So wurden insgesamt 120 Kinder aus zehn Schulen des Kontinents untersucht und ihre Verhaltensmuster vor und nach dem Spielen des Egoshooters erfasst. Mit einer Genauigkeit von 73 Prozent habe man voraussagen können, wie die Reaktionen des Testprobanden aussehen würden. So setzte man den acht bis zehn Jahre alten Kindern den in Deutschland indizierten Egoshooter Quake 2 vor und beurteilte ihr Verhalten nach dem Spiel anhand der zuvor bestimmten Verhaltensmuster. Ermittelt wurde auf diese Weise der Wutzustand der Kinder, wobei festgestellt wurde, dass sich dieser bei 77 Probanden nicht änderte. 22 der getesteten Spieler wiesen nach dem Spielen einen doppelt so hohen Wutzustand auf, wobei diese zu einem Großteil ein instabiles Temperament besäßen, so die Wissenschaftler. Acht Kinder konnten ihre Wut durch das Spielen des Egoshooters verringern. Professor Grant Devilly, der die Studie durchführte, resümierte:

„Die Ergebnisse zeigten, dass zwar einige Menschen geringfügige Steigerungen oder Senkungen ihres Wutzustands zeigten, die Mehrheit aber keine Veränderungen des Wutzustands aufwiesen.“

Professor Grant Devilly

Ein Fazit, das bei genauerer Betrachtung jedoch eher dem Lager der Egoshooter-Gegner und nicht den Befürwortern in die Hände spielt.

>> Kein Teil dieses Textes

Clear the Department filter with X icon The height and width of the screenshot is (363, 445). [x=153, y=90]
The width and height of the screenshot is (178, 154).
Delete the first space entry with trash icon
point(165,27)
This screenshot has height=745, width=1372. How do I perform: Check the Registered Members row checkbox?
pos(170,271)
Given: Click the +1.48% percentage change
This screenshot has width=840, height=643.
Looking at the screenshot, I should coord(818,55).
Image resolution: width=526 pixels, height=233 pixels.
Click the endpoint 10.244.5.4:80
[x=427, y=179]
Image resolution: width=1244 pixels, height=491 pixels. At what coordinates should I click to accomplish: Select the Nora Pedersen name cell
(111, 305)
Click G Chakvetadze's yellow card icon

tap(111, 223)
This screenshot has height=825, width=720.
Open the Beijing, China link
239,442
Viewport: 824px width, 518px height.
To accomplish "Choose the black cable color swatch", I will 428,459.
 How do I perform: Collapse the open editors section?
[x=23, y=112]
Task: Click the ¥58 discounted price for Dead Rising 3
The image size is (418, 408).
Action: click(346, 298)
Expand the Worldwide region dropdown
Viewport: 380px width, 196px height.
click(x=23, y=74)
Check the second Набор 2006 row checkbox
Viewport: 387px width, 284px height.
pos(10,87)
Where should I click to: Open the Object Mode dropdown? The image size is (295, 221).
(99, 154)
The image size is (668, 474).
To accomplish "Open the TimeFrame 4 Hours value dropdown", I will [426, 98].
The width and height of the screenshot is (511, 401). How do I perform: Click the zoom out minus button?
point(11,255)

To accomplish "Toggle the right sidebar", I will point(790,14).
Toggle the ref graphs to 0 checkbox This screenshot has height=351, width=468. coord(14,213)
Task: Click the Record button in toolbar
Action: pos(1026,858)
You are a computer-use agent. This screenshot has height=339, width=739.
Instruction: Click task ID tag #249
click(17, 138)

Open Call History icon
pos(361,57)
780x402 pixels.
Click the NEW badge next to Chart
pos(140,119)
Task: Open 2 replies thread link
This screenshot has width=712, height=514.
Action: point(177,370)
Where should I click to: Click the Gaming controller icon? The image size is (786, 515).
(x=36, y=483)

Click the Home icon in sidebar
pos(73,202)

Denn auch wenn einige Stimmen Egoshooter pauschal als schädlich bezeichnen, verneinen auch Kritiker zumeist nicht, dass derartige Programme für eine Mehrheit der Anwender keinerlei negative Konsequenzen nach sich ziehen; in irgendeiner Art und Weise anfällige Personen jedoch beeinflusst werden.

Auch die Wahl des Egoshooters verwundert und spielt Kritikern von Gewaltspielen in die Hand: Während die „Killerspiel“-Debatte hierzulande aufgrund der mutmaßlich gefährlichen Auswirkung immer realistischerer Computerspiele geführt und sogar argumentiert wird, spätere Orte von Amokläufen wären virtuell nachgebaut worden um dort am PC trainieren zu können, eignet sich ein zehn Jahre altes Computerspiel wohl kaum dafür, aktuelle Vorwürfe gegen den Realitätsgrad moderner Videospiele auszuräumen. Die Frage nach der Übertragbarkeit des Egebnisses der Studie auf aktuelle Computerspiele muss jedenfalls gestellt werden, nicht zuletzt deshalb, weil bereits die Auswahlkriterien, die zur Wahl des Spieles Quake 2 führten, vielen fragwürdig erscheinen. So sei der Spieleklassiker wegen seiner Gewalt-Highscores, des Genres, seiner Beliebtheit und der hochauflösenden 3D-Grafik ausgesucht worden.

Auf der anderen Seite stehen gewalthaltige Spiele nicht erst seit dem Erscheinen von F.E.A.R. oder Doom 3 in der Kritik, was nicht zuletzt dadurch unterstrichen wird, dass die Bundesprüfstelle für jugendgefährdende Medien (BPjM) bereits seit Jahrzehnten Spiele auf den Index setzt.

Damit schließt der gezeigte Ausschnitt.